:: Data excerpts ::
----------------

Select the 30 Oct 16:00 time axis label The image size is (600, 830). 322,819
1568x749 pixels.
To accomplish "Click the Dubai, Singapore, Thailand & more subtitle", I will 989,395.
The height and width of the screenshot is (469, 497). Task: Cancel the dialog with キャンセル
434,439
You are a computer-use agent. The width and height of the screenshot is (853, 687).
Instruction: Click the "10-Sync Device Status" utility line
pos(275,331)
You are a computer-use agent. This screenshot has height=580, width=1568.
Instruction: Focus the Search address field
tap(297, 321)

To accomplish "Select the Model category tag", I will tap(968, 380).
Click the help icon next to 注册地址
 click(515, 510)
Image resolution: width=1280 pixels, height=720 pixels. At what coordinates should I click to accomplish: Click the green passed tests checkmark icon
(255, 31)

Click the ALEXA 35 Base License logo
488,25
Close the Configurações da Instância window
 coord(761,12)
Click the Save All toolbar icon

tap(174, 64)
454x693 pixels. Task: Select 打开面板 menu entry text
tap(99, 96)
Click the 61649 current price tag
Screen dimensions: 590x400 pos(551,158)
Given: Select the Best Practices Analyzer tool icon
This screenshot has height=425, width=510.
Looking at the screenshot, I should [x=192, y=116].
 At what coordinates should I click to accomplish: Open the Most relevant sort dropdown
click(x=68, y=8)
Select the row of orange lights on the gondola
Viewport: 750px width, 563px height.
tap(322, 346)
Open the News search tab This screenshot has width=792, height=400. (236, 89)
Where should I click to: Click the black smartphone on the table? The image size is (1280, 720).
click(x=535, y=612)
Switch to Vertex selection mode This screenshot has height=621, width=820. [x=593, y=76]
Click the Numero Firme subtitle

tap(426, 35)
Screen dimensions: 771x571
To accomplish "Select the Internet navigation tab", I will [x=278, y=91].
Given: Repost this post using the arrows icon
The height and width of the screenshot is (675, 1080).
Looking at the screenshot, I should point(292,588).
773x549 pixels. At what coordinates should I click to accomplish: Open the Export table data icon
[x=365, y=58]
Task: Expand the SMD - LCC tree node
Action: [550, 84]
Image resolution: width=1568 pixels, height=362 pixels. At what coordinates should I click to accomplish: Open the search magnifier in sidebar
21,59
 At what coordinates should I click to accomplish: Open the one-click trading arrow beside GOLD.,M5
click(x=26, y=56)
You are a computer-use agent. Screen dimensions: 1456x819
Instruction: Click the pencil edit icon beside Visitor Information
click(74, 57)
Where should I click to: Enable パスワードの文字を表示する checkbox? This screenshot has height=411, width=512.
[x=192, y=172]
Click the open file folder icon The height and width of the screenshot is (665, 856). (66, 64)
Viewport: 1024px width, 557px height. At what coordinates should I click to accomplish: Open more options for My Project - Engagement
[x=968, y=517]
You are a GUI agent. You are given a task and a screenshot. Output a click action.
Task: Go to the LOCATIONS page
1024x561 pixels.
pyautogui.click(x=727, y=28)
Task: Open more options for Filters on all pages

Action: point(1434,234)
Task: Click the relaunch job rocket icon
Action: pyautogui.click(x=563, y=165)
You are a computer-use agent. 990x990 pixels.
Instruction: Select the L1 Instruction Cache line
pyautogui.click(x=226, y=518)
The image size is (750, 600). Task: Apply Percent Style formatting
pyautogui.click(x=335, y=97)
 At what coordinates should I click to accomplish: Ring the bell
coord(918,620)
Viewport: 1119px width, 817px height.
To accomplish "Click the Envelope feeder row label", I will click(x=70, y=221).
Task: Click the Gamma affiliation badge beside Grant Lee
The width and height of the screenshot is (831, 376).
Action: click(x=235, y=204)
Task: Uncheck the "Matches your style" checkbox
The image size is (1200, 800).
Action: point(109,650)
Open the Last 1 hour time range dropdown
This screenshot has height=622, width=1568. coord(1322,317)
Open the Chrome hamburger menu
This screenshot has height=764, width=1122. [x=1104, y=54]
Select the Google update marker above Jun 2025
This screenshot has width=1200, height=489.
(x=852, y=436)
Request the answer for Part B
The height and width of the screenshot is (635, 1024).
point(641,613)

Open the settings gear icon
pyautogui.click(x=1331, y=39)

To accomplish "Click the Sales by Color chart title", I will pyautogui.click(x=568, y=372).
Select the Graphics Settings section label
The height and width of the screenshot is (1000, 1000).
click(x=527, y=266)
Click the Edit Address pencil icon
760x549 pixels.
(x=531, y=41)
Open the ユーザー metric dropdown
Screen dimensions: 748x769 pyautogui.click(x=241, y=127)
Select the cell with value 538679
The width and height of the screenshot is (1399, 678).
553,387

----------------

:: Directions for this task ::
All records shown above need to be written out again verbatim.

:: Solution for this task ::
Select the 30 Oct 16:00 time axis label The image size is (600, 830). 322,819
1568x749 pixels.
To accomplish "Click the Dubai, Singapore, Thailand & more subtitle", I will 989,395.
The height and width of the screenshot is (469, 497). Task: Cancel the dialog with キャンセル
434,439
You are a computer-use agent. The width and height of the screenshot is (853, 687).
Instruction: Click the "10-Sync Device Status" utility line
pos(275,331)
You are a computer-use agent. This screenshot has height=580, width=1568.
Instruction: Focus the Search address field
tap(297, 321)

To accomplish "Select the Model category tag", I will tap(968, 380).
Click the help icon next to 注册地址
 click(515, 510)
Image resolution: width=1280 pixels, height=720 pixels. At what coordinates should I click to accomplish: Click the green passed tests checkmark icon
(255, 31)

Click the ALEXA 35 Base License logo
488,25
Close the Configurações da Instância window
 coord(761,12)
Click the Save All toolbar icon

tap(174, 64)
454x693 pixels. Task: Select 打开面板 menu entry text
tap(99, 96)
Click the 61649 current price tag
Screen dimensions: 590x400 pos(551,158)
Given: Select the Best Practices Analyzer tool icon
This screenshot has height=425, width=510.
Looking at the screenshot, I should [x=192, y=116].
 At what coordinates should I click to accomplish: Open the Most relevant sort dropdown
click(x=68, y=8)
Select the row of orange lights on the gondola
Viewport: 750px width, 563px height.
tap(322, 346)
Open the News search tab This screenshot has width=792, height=400. (236, 89)
Where should I click to: Click the black smartphone on the table? The image size is (1280, 720).
click(x=535, y=612)
Switch to Vertex selection mode This screenshot has height=621, width=820. [x=593, y=76]
Click the Numero Firme subtitle

tap(426, 35)
Screen dimensions: 771x571
To accomplish "Select the Internet navigation tab", I will [x=278, y=91].
Given: Repost this post using the arrows icon
The height and width of the screenshot is (675, 1080).
Looking at the screenshot, I should point(292,588).
773x549 pixels. At what coordinates should I click to accomplish: Open the Export table data icon
[x=365, y=58]
Task: Expand the SMD - LCC tree node
Action: [550, 84]
Image resolution: width=1568 pixels, height=362 pixels. At what coordinates should I click to accomplish: Open the search magnifier in sidebar
21,59
 At what coordinates should I click to accomplish: Open the one-click trading arrow beside GOLD.,M5
click(x=26, y=56)
You are a computer-use agent. Screen dimensions: 1456x819
Instruction: Click the pencil edit icon beside Visitor Information
click(74, 57)
Where should I click to: Enable パスワードの文字を表示する checkbox? This screenshot has height=411, width=512.
[x=192, y=172]
Click the open file folder icon The height and width of the screenshot is (665, 856). (66, 64)
Viewport: 1024px width, 557px height. At what coordinates should I click to accomplish: Open more options for My Project - Engagement
[x=968, y=517]
You are a GUI agent. You are given a task and a screenshot. Output a click action.
Task: Go to the LOCATIONS page
1024x561 pixels.
pyautogui.click(x=727, y=28)
Task: Open more options for Filters on all pages

Action: point(1434,234)
Task: Click the relaunch job rocket icon
Action: pyautogui.click(x=563, y=165)
You are a computer-use agent. 990x990 pixels.
Instruction: Select the L1 Instruction Cache line
pyautogui.click(x=226, y=518)
The image size is (750, 600). Task: Apply Percent Style formatting
pyautogui.click(x=335, y=97)
 At what coordinates should I click to accomplish: Ring the bell
coord(918,620)
Viewport: 1119px width, 817px height.
To accomplish "Click the Envelope feeder row label", I will click(x=70, y=221).
Task: Click the Gamma affiliation badge beside Grant Lee
The width and height of the screenshot is (831, 376).
Action: click(x=235, y=204)
Task: Uncheck the "Matches your style" checkbox
The image size is (1200, 800).
Action: point(109,650)
Open the Last 1 hour time range dropdown
This screenshot has height=622, width=1568. coord(1322,317)
Open the Chrome hamburger menu
This screenshot has height=764, width=1122. [x=1104, y=54]
Select the Google update marker above Jun 2025
This screenshot has width=1200, height=489.
(x=852, y=436)
Request the answer for Part B
The height and width of the screenshot is (635, 1024).
point(641,613)

Open the settings gear icon
pyautogui.click(x=1331, y=39)

To accomplish "Click the Sales by Color chart title", I will pyautogui.click(x=568, y=372).
Select the Graphics Settings section label
The height and width of the screenshot is (1000, 1000).
click(x=527, y=266)
Click the Edit Address pencil icon
760x549 pixels.
(x=531, y=41)
Open the ユーザー metric dropdown
Screen dimensions: 748x769 pyautogui.click(x=241, y=127)
Select the cell with value 538679
The width and height of the screenshot is (1399, 678).
553,387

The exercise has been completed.